Choosing to quit your job and launch your own business is a risk, but one made easier if you start up in an industry where you already have knowledge, connections and credibility. In that sense, the company you're leaving can become a key asset in your new venture -- or an obstacle to your success.
Here's a look at how you can turn your former employer into an asset that will help your new business succeed.
You want your company to know that while you worked for them, you did your best to serve the company’s interests. In practical terms, this means not talking to the company’s clients, suppliers, and fellow employees (other than your co-founders) about your new venture until you have officially left. If management hears about your new venture from an existing customer, there is a high probability that your relationship will end on terrible terms.

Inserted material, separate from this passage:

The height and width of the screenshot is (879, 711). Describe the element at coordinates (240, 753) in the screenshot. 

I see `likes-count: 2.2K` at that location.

Before you leave, you should limit your activities to researching, planning and securing funding.
Share your plan when you leave.
When the owners and managers of your current employer hear that you are leaving to start a company in the same industry, they may be worried that you plan to steal their customers or provide an identical service. While there may be some overlap, your current employer will likely have a different value proposition or customer focus. Explaining your plan to your boss and possibly a senior executive or owner, gives you an opportunity to make them feel less threatened by your new venture. They still may feel that you are doing something competitive, but your actions will demonstrate a high degree of integrity. Also, if they have a strong objection to your plan and believe that they have the legal right to prevent your new business, it gives you an opportunity to work out a friendly compromise.
Offer to help with the transition.
You’re probably playing an important role for your existing employer and your departure may leave a hole that will take time to fill. When you leave, you can offer to complete certain tasks or handle limited responsibilities for a certain period time, as a paid consultant. While they might not choose to take you up on the offer, it sends the message that you care about the firm and want to continue to have a good relationship going forward.
Let them know how they can help.
One major benefit of leaving on good terms is that you can ask your old employer to help you. They may be in a position to provide your company with references, refer you clients, or provide you with favorable vendor terms.